The problem
Copy the records below, switching each "How do I perform" to "How do I carry out" and keeping every other part the same.

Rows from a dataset
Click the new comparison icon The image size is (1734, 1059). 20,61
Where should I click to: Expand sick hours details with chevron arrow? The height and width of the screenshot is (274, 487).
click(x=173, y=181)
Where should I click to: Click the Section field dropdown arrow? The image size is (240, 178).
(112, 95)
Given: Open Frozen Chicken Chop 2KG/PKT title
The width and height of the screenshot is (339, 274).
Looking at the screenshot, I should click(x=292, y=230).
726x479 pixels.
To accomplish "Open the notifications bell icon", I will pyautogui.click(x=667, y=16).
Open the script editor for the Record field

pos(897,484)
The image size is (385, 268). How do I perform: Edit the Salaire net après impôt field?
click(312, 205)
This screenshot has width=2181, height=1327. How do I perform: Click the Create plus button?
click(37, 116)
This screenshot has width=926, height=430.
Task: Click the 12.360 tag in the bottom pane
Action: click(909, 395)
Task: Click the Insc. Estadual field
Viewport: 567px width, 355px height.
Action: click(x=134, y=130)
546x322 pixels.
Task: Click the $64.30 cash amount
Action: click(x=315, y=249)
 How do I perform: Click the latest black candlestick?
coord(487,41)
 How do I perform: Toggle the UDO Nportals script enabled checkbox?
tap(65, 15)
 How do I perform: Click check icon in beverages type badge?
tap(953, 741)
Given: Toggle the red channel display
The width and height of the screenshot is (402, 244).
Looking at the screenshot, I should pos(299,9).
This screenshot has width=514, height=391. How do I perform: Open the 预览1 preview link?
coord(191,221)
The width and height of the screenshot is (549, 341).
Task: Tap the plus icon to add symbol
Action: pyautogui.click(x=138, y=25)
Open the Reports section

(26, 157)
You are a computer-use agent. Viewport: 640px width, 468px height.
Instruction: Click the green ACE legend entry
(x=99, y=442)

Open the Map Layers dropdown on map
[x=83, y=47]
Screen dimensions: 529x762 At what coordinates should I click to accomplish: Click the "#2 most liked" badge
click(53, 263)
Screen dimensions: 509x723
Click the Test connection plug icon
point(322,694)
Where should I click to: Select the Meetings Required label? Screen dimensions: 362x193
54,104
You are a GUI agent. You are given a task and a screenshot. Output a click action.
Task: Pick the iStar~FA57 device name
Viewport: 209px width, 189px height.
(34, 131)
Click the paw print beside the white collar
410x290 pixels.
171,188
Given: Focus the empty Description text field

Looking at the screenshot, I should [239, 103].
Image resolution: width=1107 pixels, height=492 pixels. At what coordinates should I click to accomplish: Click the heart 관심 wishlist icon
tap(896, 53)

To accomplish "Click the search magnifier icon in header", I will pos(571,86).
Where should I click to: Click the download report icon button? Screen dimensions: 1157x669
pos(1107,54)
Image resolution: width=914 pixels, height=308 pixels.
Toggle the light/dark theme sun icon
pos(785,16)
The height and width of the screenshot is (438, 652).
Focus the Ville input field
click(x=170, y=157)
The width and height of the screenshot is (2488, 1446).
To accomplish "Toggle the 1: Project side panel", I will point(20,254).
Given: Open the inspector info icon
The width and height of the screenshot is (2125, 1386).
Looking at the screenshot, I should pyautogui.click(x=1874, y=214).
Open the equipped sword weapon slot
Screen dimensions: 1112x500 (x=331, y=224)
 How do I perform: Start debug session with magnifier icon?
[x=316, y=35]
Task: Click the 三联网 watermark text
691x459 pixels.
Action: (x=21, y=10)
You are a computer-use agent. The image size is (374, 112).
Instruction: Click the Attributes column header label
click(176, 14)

Task result
Click the new comparison icon The image size is (1734, 1059). 20,61
Where should I click to: Expand sick hours details with chevron arrow? The height and width of the screenshot is (274, 487).
click(x=173, y=181)
Where should I click to: Click the Section field dropdown arrow? The image size is (240, 178).
(112, 95)
Given: Open Frozen Chicken Chop 2KG/PKT title
The width and height of the screenshot is (339, 274).
Looking at the screenshot, I should click(x=292, y=230).
726x479 pixels.
To accomplish "Open the notifications bell icon", I will pyautogui.click(x=667, y=16).
Open the script editor for the Record field

pos(897,484)
The image size is (385, 268). How do I carry out: Edit the Salaire net après impôt field?
click(312, 205)
This screenshot has width=2181, height=1327. How do I carry out: Click the Create plus button?
click(37, 116)
This screenshot has width=926, height=430.
Task: Click the 12.360 tag in the bottom pane
Action: click(909, 395)
Task: Click the Insc. Estadual field
Viewport: 567px width, 355px height.
Action: click(x=134, y=130)
546x322 pixels.
Task: Click the $64.30 cash amount
Action: click(x=315, y=249)
 How do I carry out: Click the latest black candlestick?
coord(487,41)
 How do I carry out: Toggle the UDO Nportals script enabled checkbox?
tap(65, 15)
 How do I carry out: Click check icon in beverages type badge?
tap(953, 741)
Given: Toggle the red channel display
The width and height of the screenshot is (402, 244).
Looking at the screenshot, I should pos(299,9).
This screenshot has width=514, height=391. How do I carry out: Open the 预览1 preview link?
coord(191,221)
The width and height of the screenshot is (549, 341).
Task: Tap the plus icon to add symbol
Action: pyautogui.click(x=138, y=25)
Open the Reports section

(26, 157)
You are a computer-use agent. Viewport: 640px width, 468px height.
Instruction: Click the green ACE legend entry
(x=99, y=442)

Open the Map Layers dropdown on map
[x=83, y=47]
Screen dimensions: 529x762 At what coordinates should I click to accomplish: Click the "#2 most liked" badge
click(53, 263)
Screen dimensions: 509x723
Click the Test connection plug icon
point(322,694)
Where should I click to: Select the Meetings Required label? Screen dimensions: 362x193
54,104
You are a GUI agent. You are given a task and a screenshot. Output a click action.
Task: Pick the iStar~FA57 device name
Viewport: 209px width, 189px height.
(34, 131)
Click the paw print beside the white collar
410x290 pixels.
171,188
Given: Focus the empty Description text field

Looking at the screenshot, I should [239, 103].
Image resolution: width=1107 pixels, height=492 pixels. At what coordinates should I click to accomplish: Click the heart 관심 wishlist icon
tap(896, 53)

To accomplish "Click the search magnifier icon in header", I will pos(571,86).
Where should I click to: Click the download report icon button? Screen dimensions: 1157x669
pos(1107,54)
Image resolution: width=914 pixels, height=308 pixels.
Toggle the light/dark theme sun icon
pos(785,16)
The height and width of the screenshot is (438, 652).
Focus the Ville input field
click(x=170, y=157)
The width and height of the screenshot is (2488, 1446).
To accomplish "Toggle the 1: Project side panel", I will point(20,254).
Given: Open the inspector info icon
The width and height of the screenshot is (2125, 1386).
Looking at the screenshot, I should pyautogui.click(x=1874, y=214).
Open the equipped sword weapon slot
Screen dimensions: 1112x500 (x=331, y=224)
 How do I carry out: Start debug session with magnifier icon?
[x=316, y=35]
Task: Click the 三联网 watermark text
691x459 pixels.
Action: (x=21, y=10)
You are a computer-use agent. The image size is (374, 112).
Instruction: Click the Attributes column header label
click(176, 14)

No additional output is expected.